**Brief 1**:
Translate this sentence from the passage on OPM's planned health data collection into Spanish: "While HIPAA allows health carriers to disclose personal health information, HIPAA privacy rules require that health insurers provide personal health information only to “the minimum necessary to accomplish the intended purpose.”"
**Brief 2**:
Duplicate the part of the passage on OPM's planned health data collection between "In its December" and "HIPAA privacy rules.", inclusive.

**Text for analysis**:

But stakeholders have raised concerns that the planned data collection would exceed OPM’s statutory authority. Some worried about an invasion of enrollees’ health privacy, the possibility of security breaches and the risk of carriers violating the 1996 Health Insurance Portability and Accountability Act (HIPAA).
In its December proposal, OPM stated that HIPAA allows carriers “to disclose protected health information (PHI), including service use and cost data, to health oversight agencies, such as OPM, for oversight activities.”
While HIPAA allows health carriers to disclose personal health information, HIPAA privacy rules require that health insurers provide personal health information only to “the minimum necessary to accomplish the intended purpose.”
Kari Parsons, chairperson of the Association of Federal Health Organizations, warned that FEHB carriers’ compliance with OPM’s request would inherently violate HIPAA privacy rules.
“OPM does not have the legal authority to request FEHB carriers provide OPM with the [personal health information] of every FEHB member to populate its health claims data warehouse,” Parsons wrote.

**Listed records**:
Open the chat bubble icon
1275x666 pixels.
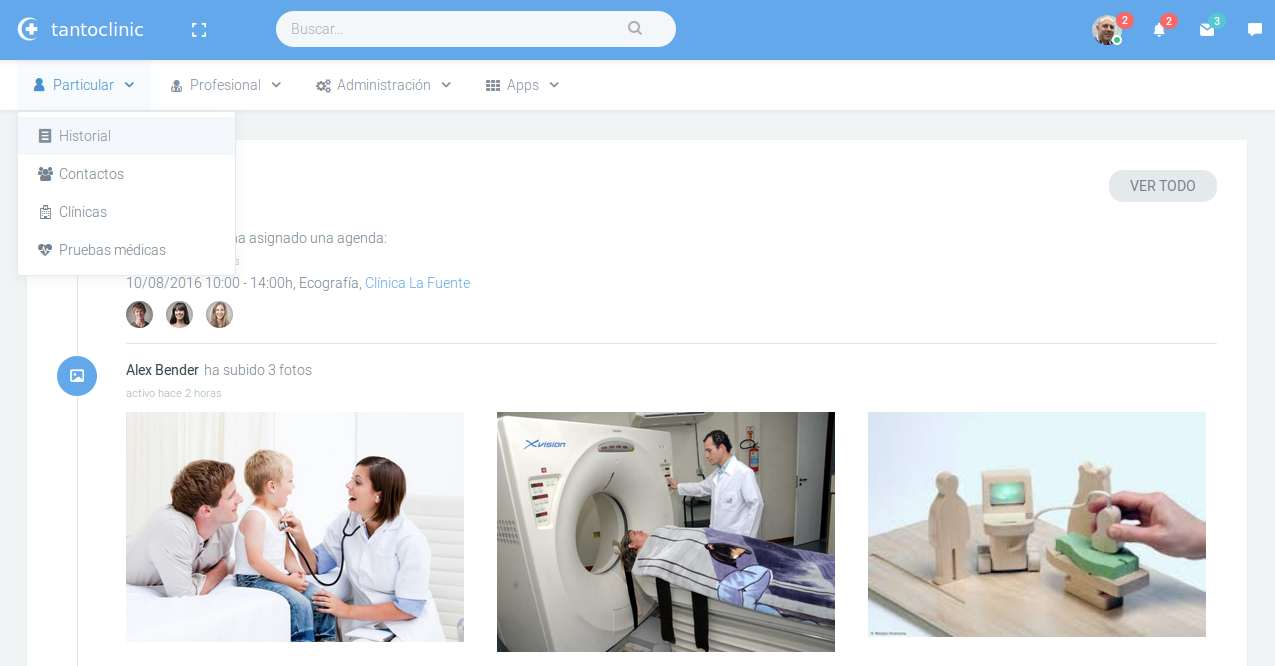[1254, 30]
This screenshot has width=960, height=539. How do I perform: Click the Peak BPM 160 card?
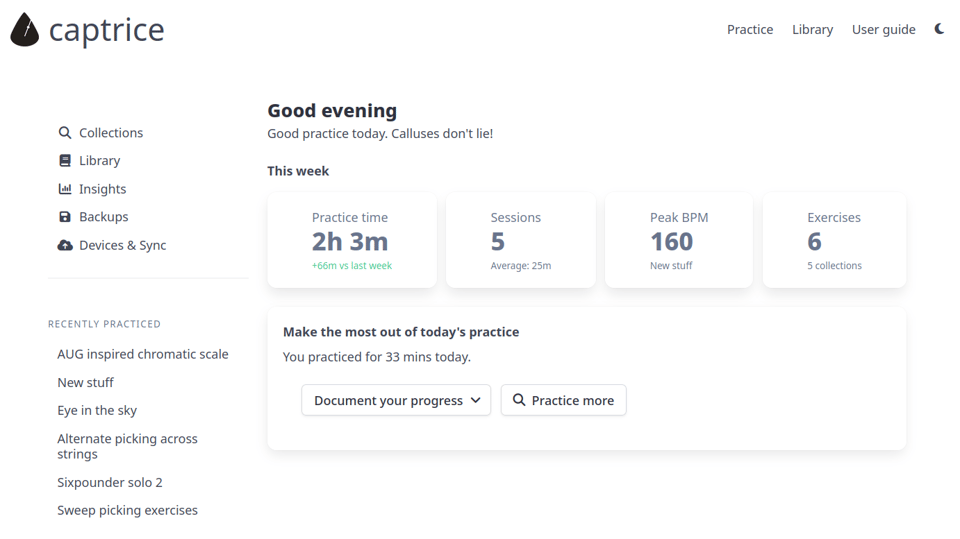(679, 240)
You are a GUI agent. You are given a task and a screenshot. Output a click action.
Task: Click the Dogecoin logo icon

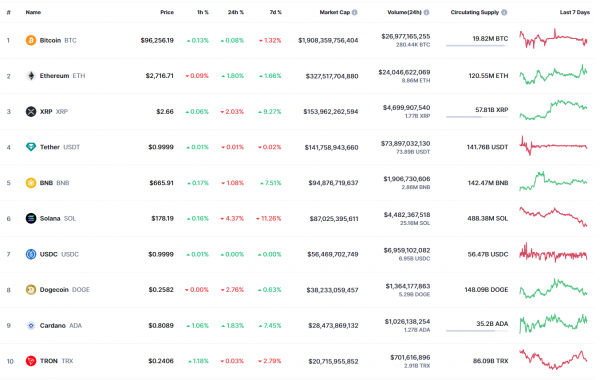(31, 290)
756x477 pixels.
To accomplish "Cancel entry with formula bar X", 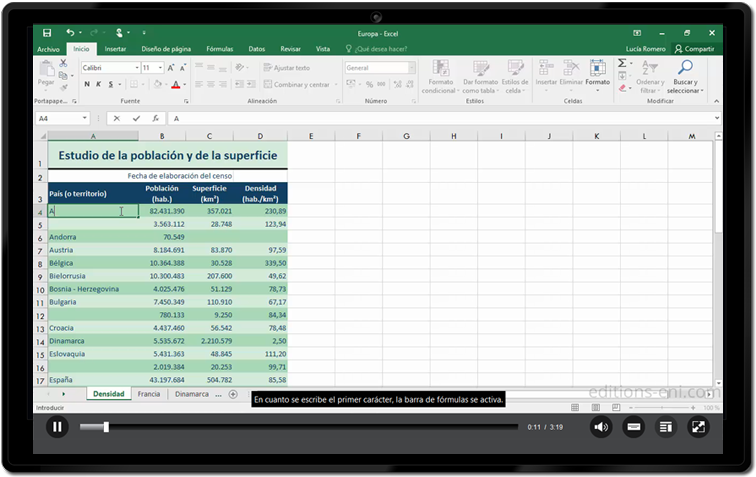I will click(x=117, y=118).
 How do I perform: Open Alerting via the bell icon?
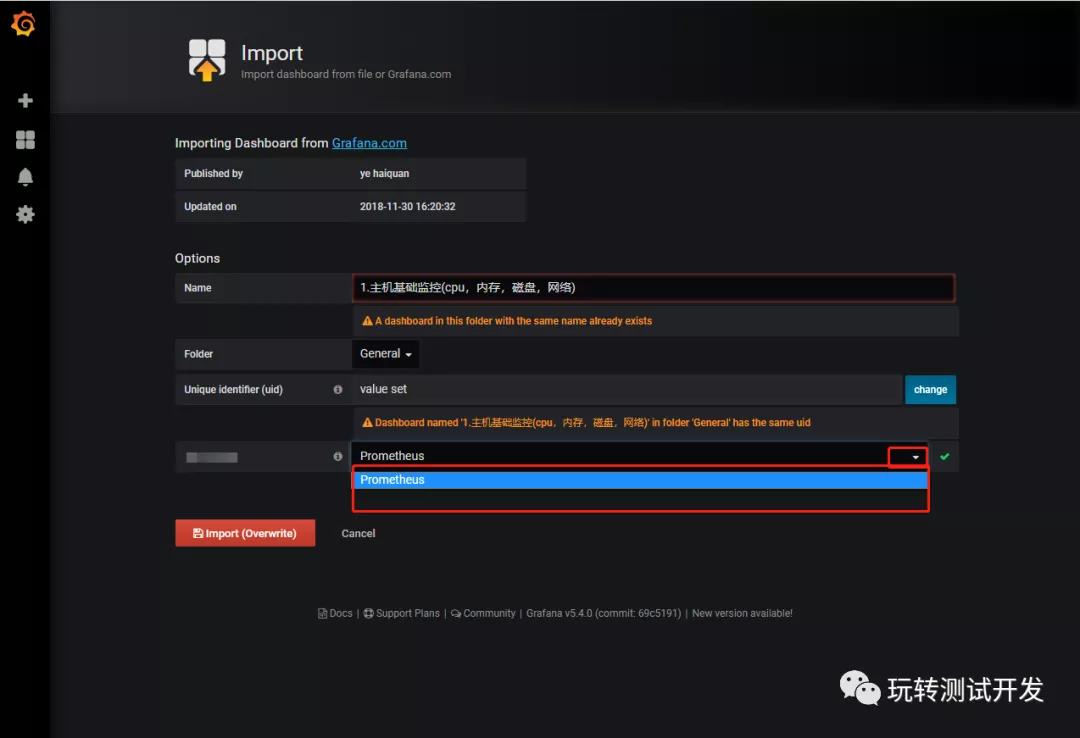24,177
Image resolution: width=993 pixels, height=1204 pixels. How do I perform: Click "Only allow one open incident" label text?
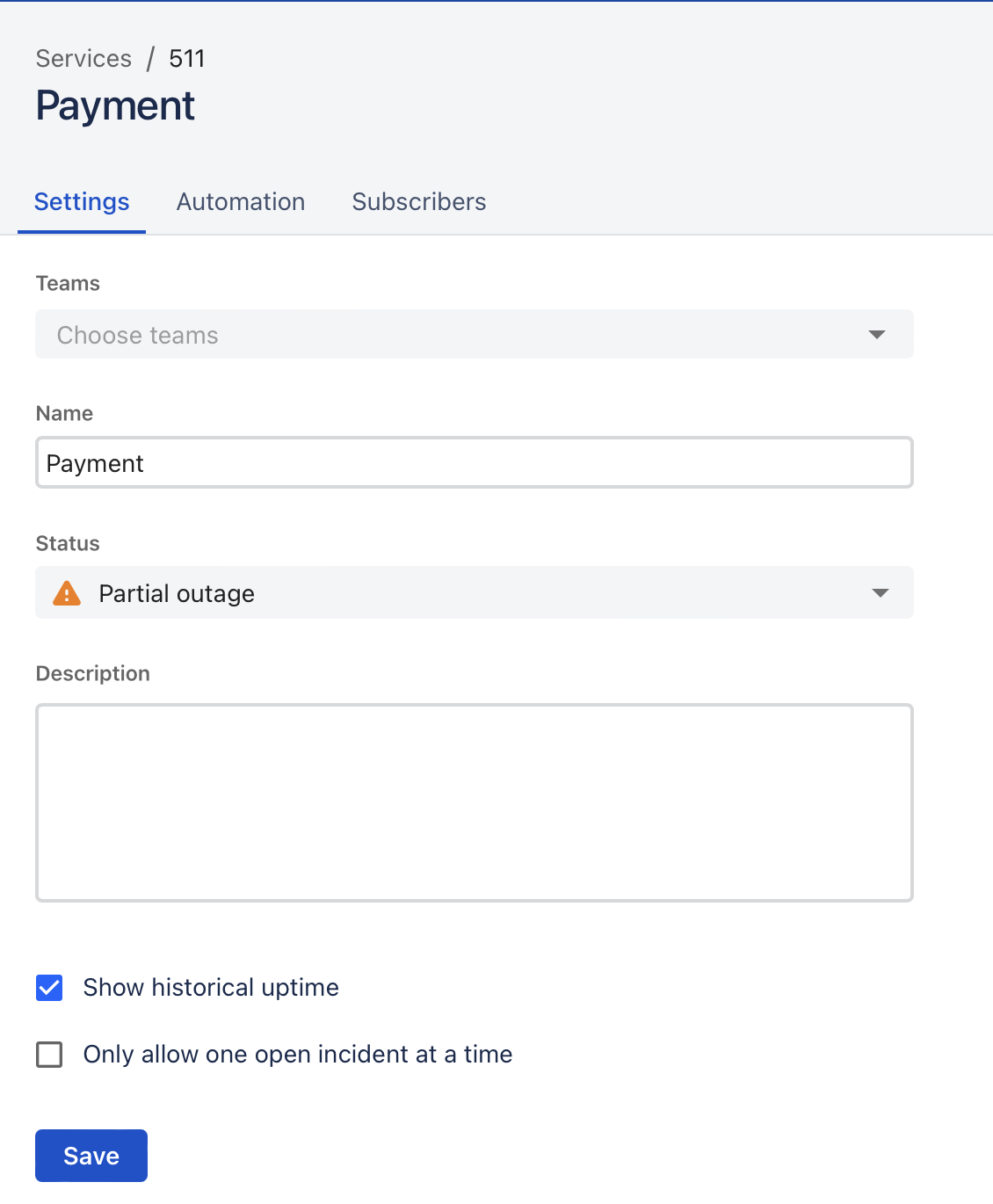click(x=297, y=1055)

**Answer space 1**:
Si bien la HIPAA permite a las aseguradoras de salud divulgar información personal de salud, las normas de privacidad de la HIPAA exigen que las aseguradoras de salud proporcionen información personal de salud solo hasta «el mínimo necesario para lograr el propósito previsto».

**Answer space 2**:
In its December proposal, OPM stated that HIPAA allows carriers “to disclose protected health information (PHI), including service use and cost data, to health oversight agencies, such as OPM, for oversight activities.”
While HIPAA allows health carriers to disclose personal health information, HIPAA privacy rules require that health insurers provide personal health information only to “the minimum necessary to accomplish the intended purpose.”
Kari Parsons, chairperson of the Association of Federal Health Organizations, warned that FEHB carriers’ compliance with OPM’s request would inherently violate HIPAA privacy rules.